Franco undoubtedly gives the performance of his career as Wiseau and deserves serious Oscar nomination consideration, but his little brother Dave should not be overlooked for what's arguably the trickiest performance in THE DISASTER ARTIST, playing not only the audience conduit for all of the madness surrounding THE ROOM, but for also playing straight man to Wiseau's unique brand of unintentionally hysterical strangeness.  Sestero in the film is a doomed persona in the sense that he's driven to remain loyal to Wiseau while realizing that this man may be no good for him in the long run.  THE DISASTER ARTIST also has a solid string of supporting actors all making brief, but sizable cameos, some of which include Zac Efron, Sharon Stone, Bob Odenkirk, Melanie Griffith, and Josh Hutcherson.  If there were one weakness to the film then it would be in the manner that it sidelines some of them with unfulfilling character arcs and subplots, like an underdeveloped one involving Alison Brie playing Sestero's girlfriend that adds very little to the proceedings at all. 

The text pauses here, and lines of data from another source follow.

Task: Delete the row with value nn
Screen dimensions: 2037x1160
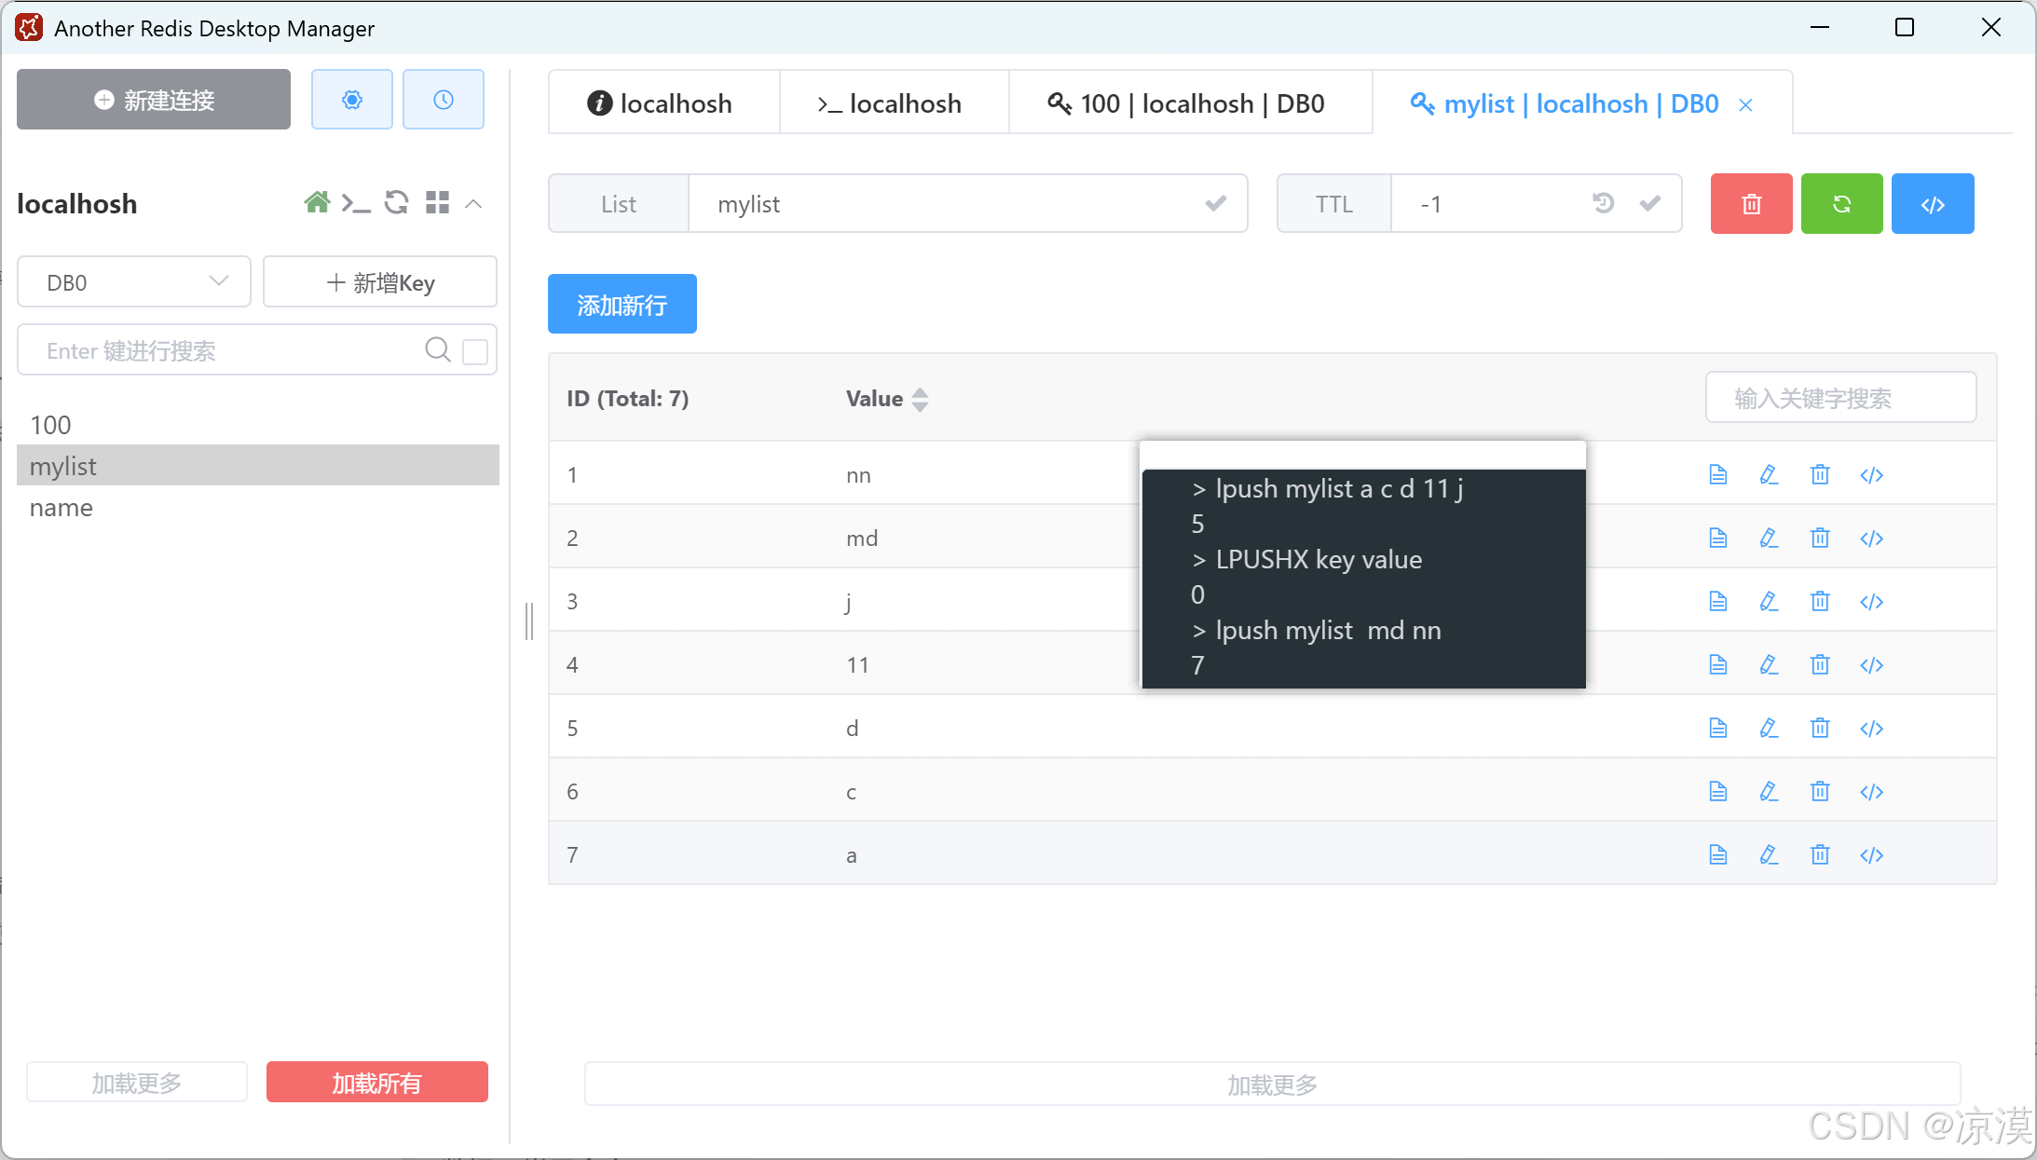Action: coord(1820,475)
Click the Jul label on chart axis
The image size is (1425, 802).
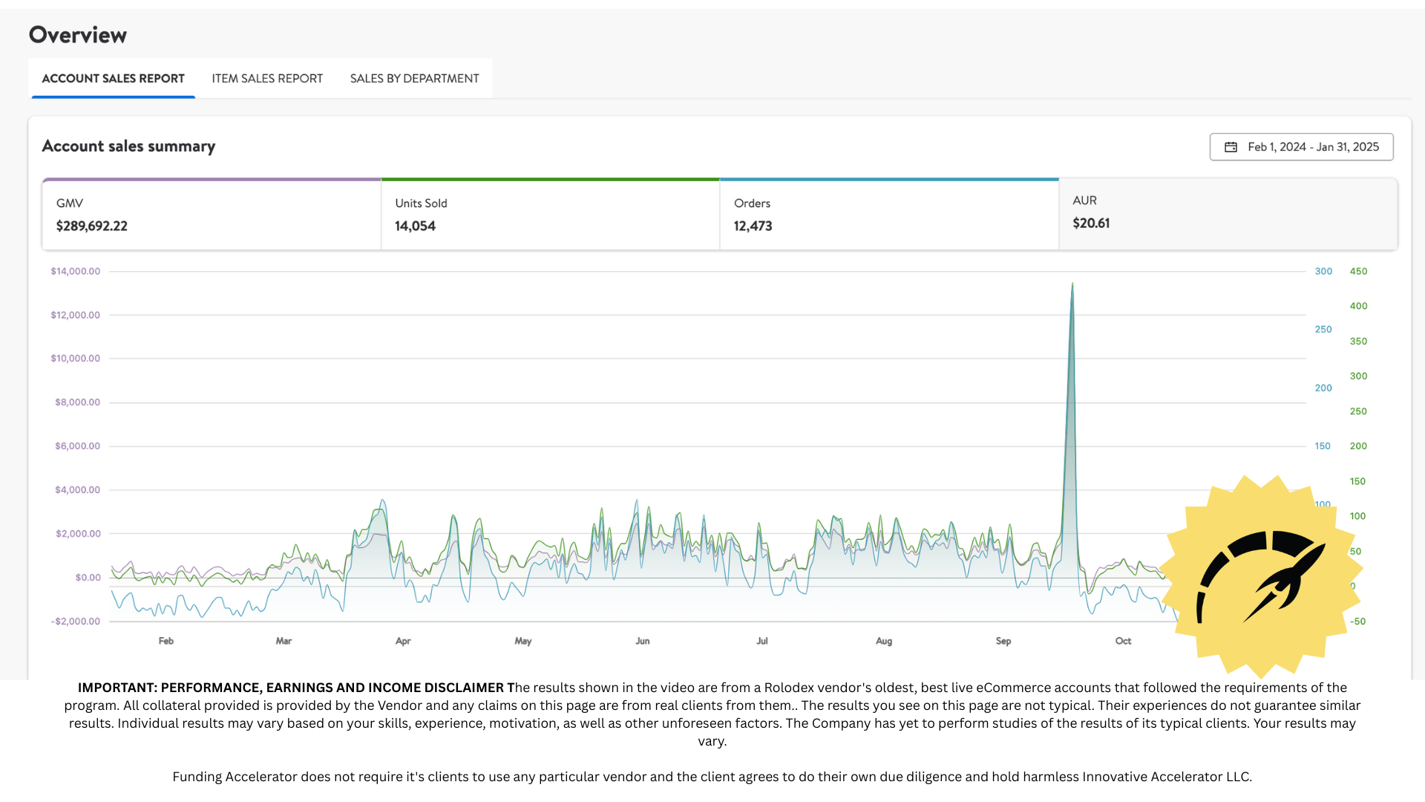pos(762,641)
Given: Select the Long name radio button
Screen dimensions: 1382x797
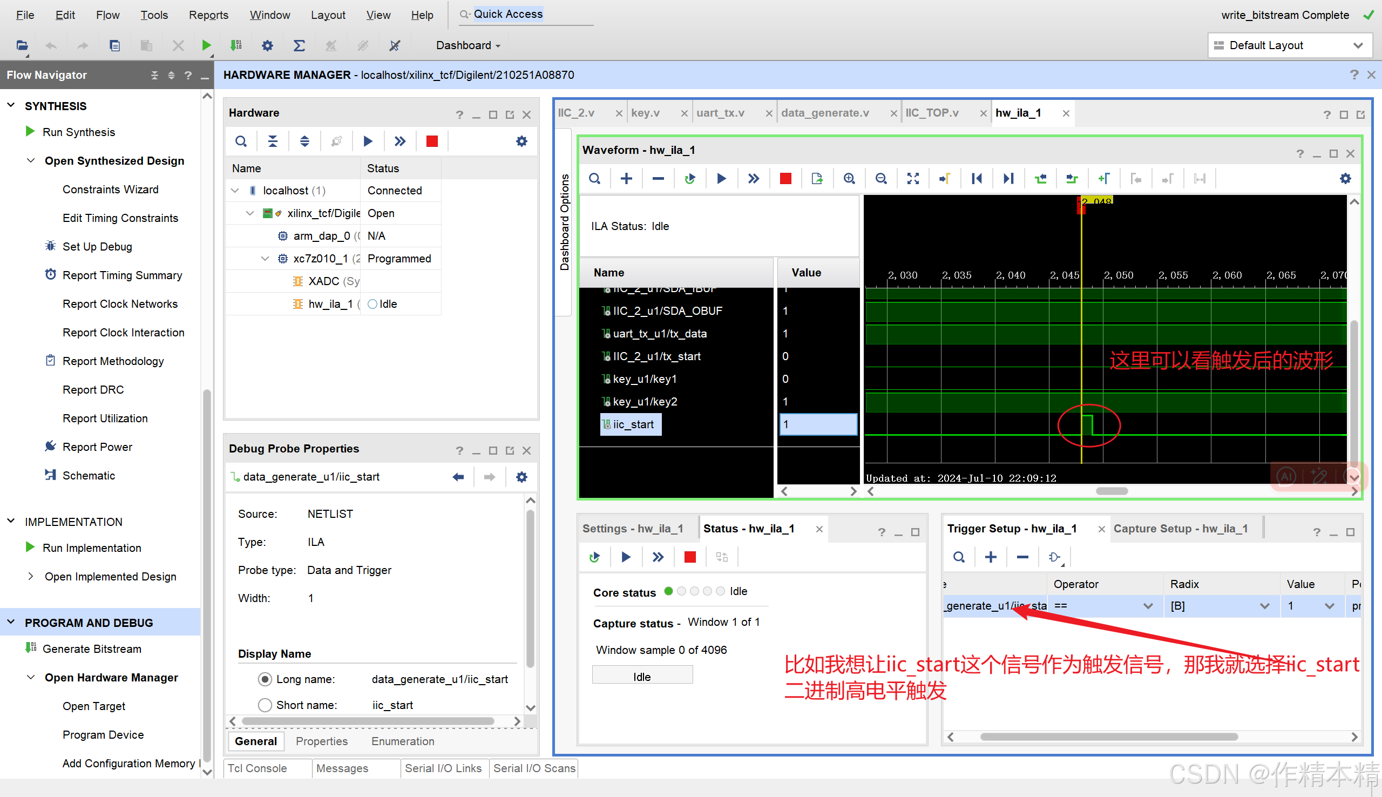Looking at the screenshot, I should 265,679.
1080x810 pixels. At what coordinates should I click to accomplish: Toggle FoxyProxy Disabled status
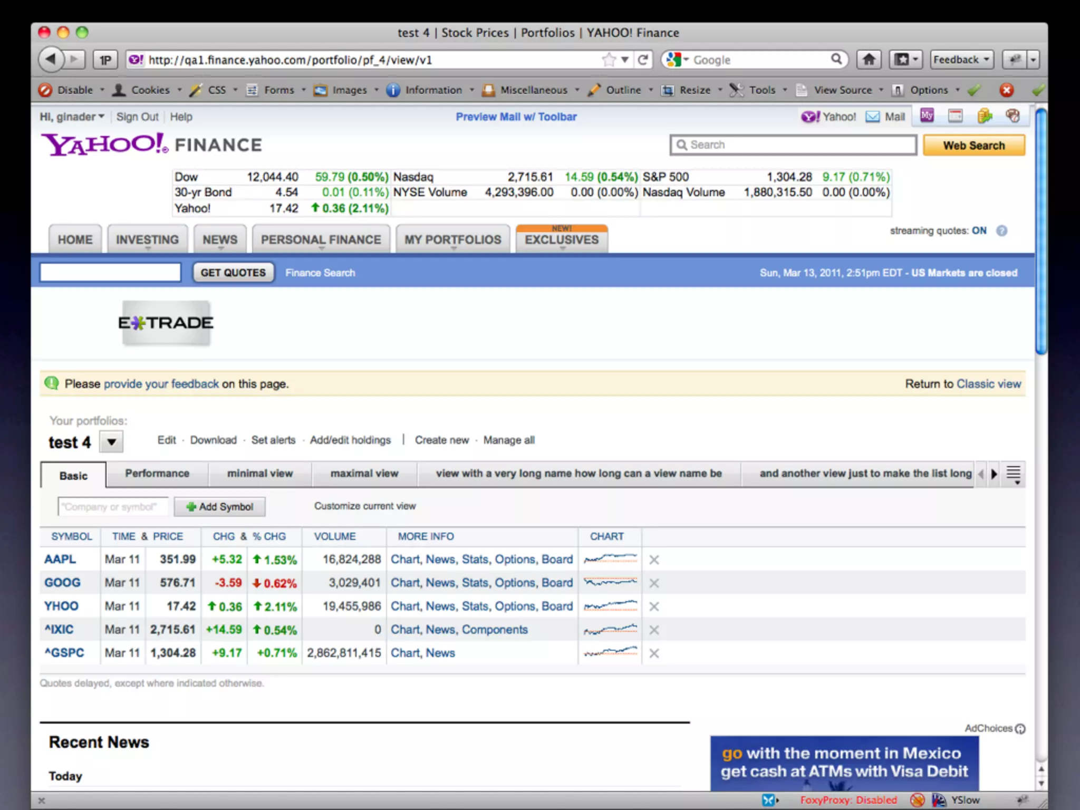tap(848, 800)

I also wished that THE DISASTER ARTIST focused a bit more on the editing process of THE ROOM, which would have easily been as entertaining of a train wreck to watch as the production itself.  I also question whether or not the real Wiseau was as instantly accepting of his baby and finished product being embraced as a side-splitting comedy at its premiere.  His unimpeachable passion, however, is what's wonderfully translated here by Franco, and you gain a sense by the film's end (which shows meticulous recreations of THE ROOM juxtaposed right next to the film's actual screens in split screen form) that the artists behind THE DISASTER ARTIST has the same unstoppable infatuation with his underline material.   Most importantly, this film relays Wiseau's internalized fear of rejection and dread of creative inadequacy, but nevertheless he soldiered on and refused to quit on his dreams of being a filmmaker.  Yes, he may have been widely delusion and more than a bit crazy, but he  found massive amounts of unlikely success in failing miserably in the industry, and now THE ROOM is played the world over to sold out crowds.  This is why THE DISASTER ARTIST is so heart-warmingly uplifting while also being a celebration of cinematic incompetence.